We have to have a good bit of faith in science generally to live our everyday lives–turn on the lights, start the computer, open the refrigerator, drive to work–all that stuff runs on scientific principles realized in engineering. So do outboard motors and side-scan sonars. But when it comes to Climate Science, I like many of you am more into the “prove it” stage, because a lot of the really bad stuff they say is going to happen is well into the future.
Do they actually know what they’re talking about?
I’m starting to think maybe, yeah, for the most part, they do, and that we definitely need to start paying a bit more attention than most of us have so far. We’ll look at some of the evidence in Part 2, but it’s pretty solid. It sucks, but there it is.
One of the biggest reasons many of us have been suspicious about all this is because it first came to truly national (and international) attention with the publication of An Inconvenient Truth by Al Gore–a prominent liberal politician, to say the least–released in conjunction with a movie of the same name in 2006, read and seen by millions who had never before heard of Climate Change.
Mr. Gore got some things wrong–neither polar bears nor Adelie penguins are disappearing, for example– but he got a lot right in this book.
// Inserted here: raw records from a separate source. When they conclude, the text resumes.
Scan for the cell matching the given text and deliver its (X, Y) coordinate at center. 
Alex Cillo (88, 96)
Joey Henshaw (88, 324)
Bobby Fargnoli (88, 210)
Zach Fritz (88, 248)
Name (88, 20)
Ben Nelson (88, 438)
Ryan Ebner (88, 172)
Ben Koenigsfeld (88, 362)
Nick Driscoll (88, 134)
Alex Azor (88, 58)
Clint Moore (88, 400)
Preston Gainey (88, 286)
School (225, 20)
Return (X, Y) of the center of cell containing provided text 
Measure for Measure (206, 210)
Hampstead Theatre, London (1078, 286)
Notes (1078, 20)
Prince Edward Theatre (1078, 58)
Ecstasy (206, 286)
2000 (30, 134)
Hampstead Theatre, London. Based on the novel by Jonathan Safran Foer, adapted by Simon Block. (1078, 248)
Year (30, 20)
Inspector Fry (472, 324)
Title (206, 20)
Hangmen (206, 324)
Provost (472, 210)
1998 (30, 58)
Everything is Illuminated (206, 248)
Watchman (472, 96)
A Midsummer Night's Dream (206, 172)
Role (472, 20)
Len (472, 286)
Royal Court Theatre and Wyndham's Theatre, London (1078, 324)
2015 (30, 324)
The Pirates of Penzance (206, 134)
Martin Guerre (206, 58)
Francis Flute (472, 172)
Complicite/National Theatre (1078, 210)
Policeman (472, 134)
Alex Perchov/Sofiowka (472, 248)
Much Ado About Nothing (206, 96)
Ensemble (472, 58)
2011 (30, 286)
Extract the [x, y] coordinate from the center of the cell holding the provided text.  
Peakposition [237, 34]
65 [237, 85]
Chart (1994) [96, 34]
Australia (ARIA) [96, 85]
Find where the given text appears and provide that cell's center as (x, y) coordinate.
Many of us, however, never forgave the idea for coming from a liberal. (Actually, though Al Gore may have invented the Internet, he did not invent Global Warming–that concept apparently first came from a scientist named Charles David Keeling in the 1950’s.)
Most scientists, in any case, are not swayed by political leanings in their professional life–if they were, they’d soon be out of a job because data is data, and no Republican data or Democrat data are permitted or you lose your membership card to the Academy of Science, which I gather is somewhere between Bassmaster and the IGFA for science folks. (There is such a thing as selective publication of data, however, and we’ll review that a bit later.)
We’ll take a closer look at all this tomorrow, but for the time being, paddle with me a while down this bayou with an open mind, and hopefully we can together arrive at some semblance of truth in the Climate Change issue as it affects us as outdoors families and citizens of Planet Earth, and maybe get a few ideas about what can be done on the personal level to help turn the ship.